Source: Section 2(y), Code on Wages, 2019 & Code on Social Security, 2020 —
labour.gov.in
For years, many Indian companies kept basic salary artificially low — at 30–40% of CTC — to reduce their PF and gratuity liability. That practice is now non-compliant. The 50% Wage Rule forces a restructuring that directly increases the FnF payout for employees in two ways:
| Impact Area | Before 50% Rule (Old Practice) | After 50% Rule (New Compliance) |
|---|---|---|
| Basic salary as % of CTC | 30–40% (common practice) | Minimum 50% (mandatory) |
| Gratuity base | Calculated on lower basic (e.g. ₹20,000) | Calculated on higher wage base (e.g. ₹35,000) |
| Gratuity amount in FnF | Lower payout | 25–50% higher payout for employees with low basic structures |
| PF contribution base | 12% of lower basic | 12% of higher wage base |
| PF corpus at exit | Lower EPF balance | Higher EPF balance — more for employee on exit |
| Fixed-term employee gratuity | Only after 5 years of service | After just 1 year (Code on Social Security 2020) |
Consider an employee with a CTC of Rs. 10,00,000 per year (Rs. 83,333/month) who has served 6 years:
| Scenario | Basic Salary | Gratuity Calculation | Gratuity in FnF |
|---|---|---|---|
| Old structure (basic = 35% of CTC) | Rs. 29,167/month | 29,167 × 15 × 6 ÷ 26 | Rs. 1,00,962 |
| New structure (basic = 50% of CTC — mandatory) | Rs. 41,667/month | 41,667 × 15 × 6 ÷ 26 | Rs. 1,44,232 |
| Increase in gratuity payout to employee | +Rs. 43,270 (+43%) | ||
Note:
This is why actuarial firms are reporting that organisations with traditionally low basic salary structures (30–35% of CTC) could see their gratuity liabilities increase by 25–50% or more under the new Labour Codes.

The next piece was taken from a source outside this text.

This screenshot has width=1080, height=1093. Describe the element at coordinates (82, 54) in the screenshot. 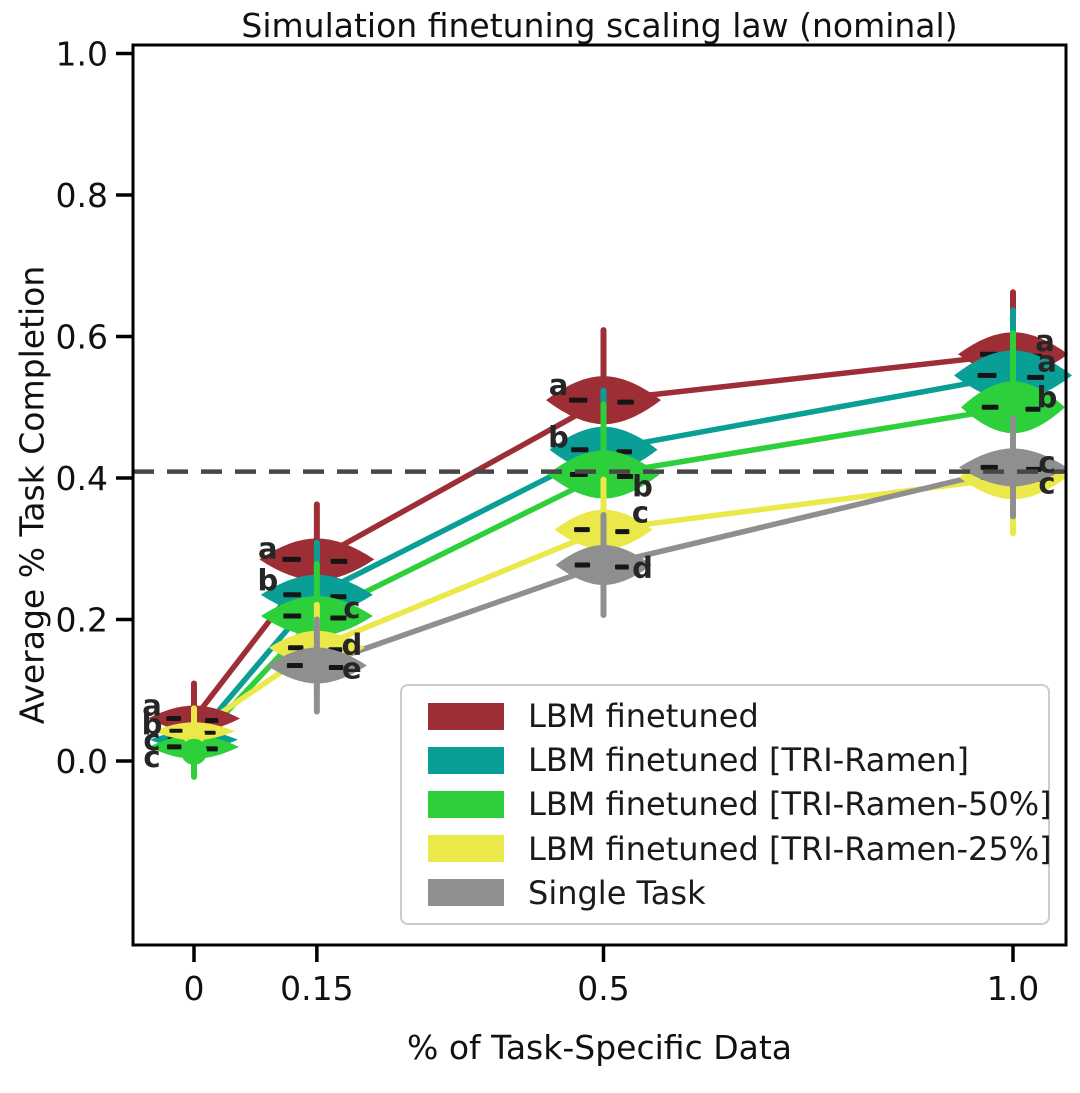

I see `y-tick-label: 1.0` at that location.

Here is a complete, real-world FnF calculation example:
| Component | Formula Applied | Amount (Rs.) |
|---|---|---|
| Pro-rata salary (March) | 90,000 ÷ 26 × 15 days worked | 51,923 |
| Leave encashment | 36,000 ÷ 26 × 22 unused leaves | 30,462 |
| Gratuity (6 years) | 36,000 × 15 × 6 ÷ 26 | 1,24,615 |
| TOTAL EARNINGS (A) | 2,07,000 | |
| (-) Notice period recovery | 90,000 ÷ 30 × 30 days short | (90,000) |
| (-) Outstanding loan | Per loan agreement | (20,000) |
| (-) TDS (estimated) | On taxable salary + leave encashment | (4,200) |
| NET FnF PAYABLE | ₹92,800 | |
Note:
This is illustrative. Actual amounts depend on company leave policy, salary structure, tax slab, and state S&E Act. Gratuity is tax-exempt up to Rs. 20 lakhs and is not subject to TDS here.